Aim of the task: Beneath this instruction is a listing; print exactly the lines in it starting at the line that contains "Screen dimensions: 734x560" and going through the line that contains "The width and height of the screenshot is (924, 578).".

[Provided information Boundary: Start]

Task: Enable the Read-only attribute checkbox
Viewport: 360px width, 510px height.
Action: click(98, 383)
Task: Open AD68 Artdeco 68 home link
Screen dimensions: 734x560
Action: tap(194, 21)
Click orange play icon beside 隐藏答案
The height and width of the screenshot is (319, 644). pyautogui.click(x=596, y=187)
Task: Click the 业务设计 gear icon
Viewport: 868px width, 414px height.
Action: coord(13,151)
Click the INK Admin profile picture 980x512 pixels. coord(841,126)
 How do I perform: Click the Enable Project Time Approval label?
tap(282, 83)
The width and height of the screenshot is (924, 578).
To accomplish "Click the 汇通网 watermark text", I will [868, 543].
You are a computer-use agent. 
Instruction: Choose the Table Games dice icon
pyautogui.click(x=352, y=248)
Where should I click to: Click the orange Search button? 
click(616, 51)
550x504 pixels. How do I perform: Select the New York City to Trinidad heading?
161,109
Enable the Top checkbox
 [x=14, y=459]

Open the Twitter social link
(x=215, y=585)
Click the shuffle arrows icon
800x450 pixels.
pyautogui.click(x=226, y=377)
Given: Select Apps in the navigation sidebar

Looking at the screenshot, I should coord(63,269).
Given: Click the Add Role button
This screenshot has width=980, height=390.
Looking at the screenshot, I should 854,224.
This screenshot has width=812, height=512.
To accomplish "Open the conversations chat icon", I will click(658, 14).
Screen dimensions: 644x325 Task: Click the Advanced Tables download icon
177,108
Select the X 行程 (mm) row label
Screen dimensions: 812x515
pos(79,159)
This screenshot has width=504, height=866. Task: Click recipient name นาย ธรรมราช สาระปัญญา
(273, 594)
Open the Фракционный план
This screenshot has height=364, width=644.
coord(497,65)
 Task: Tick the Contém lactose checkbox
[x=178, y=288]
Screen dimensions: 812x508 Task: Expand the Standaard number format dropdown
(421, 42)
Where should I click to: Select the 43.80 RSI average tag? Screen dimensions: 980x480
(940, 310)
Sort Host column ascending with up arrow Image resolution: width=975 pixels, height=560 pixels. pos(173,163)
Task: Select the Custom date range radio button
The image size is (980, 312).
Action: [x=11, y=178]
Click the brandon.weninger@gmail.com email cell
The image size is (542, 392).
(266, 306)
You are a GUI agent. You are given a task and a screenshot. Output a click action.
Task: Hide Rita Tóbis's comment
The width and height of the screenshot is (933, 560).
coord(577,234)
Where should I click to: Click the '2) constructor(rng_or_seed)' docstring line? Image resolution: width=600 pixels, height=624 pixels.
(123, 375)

[Provided information Boundary: End]

Result of this exercise:
Screen dimensions: 734x560
Action: tap(194, 21)
Click orange play icon beside 隐藏答案
The height and width of the screenshot is (319, 644). pyautogui.click(x=596, y=187)
Task: Click the 业务设计 gear icon
Viewport: 868px width, 414px height.
Action: coord(13,151)
Click the INK Admin profile picture 980x512 pixels. coord(841,126)
 How do I perform: Click the Enable Project Time Approval label?
tap(282, 83)
The width and height of the screenshot is (924, 578).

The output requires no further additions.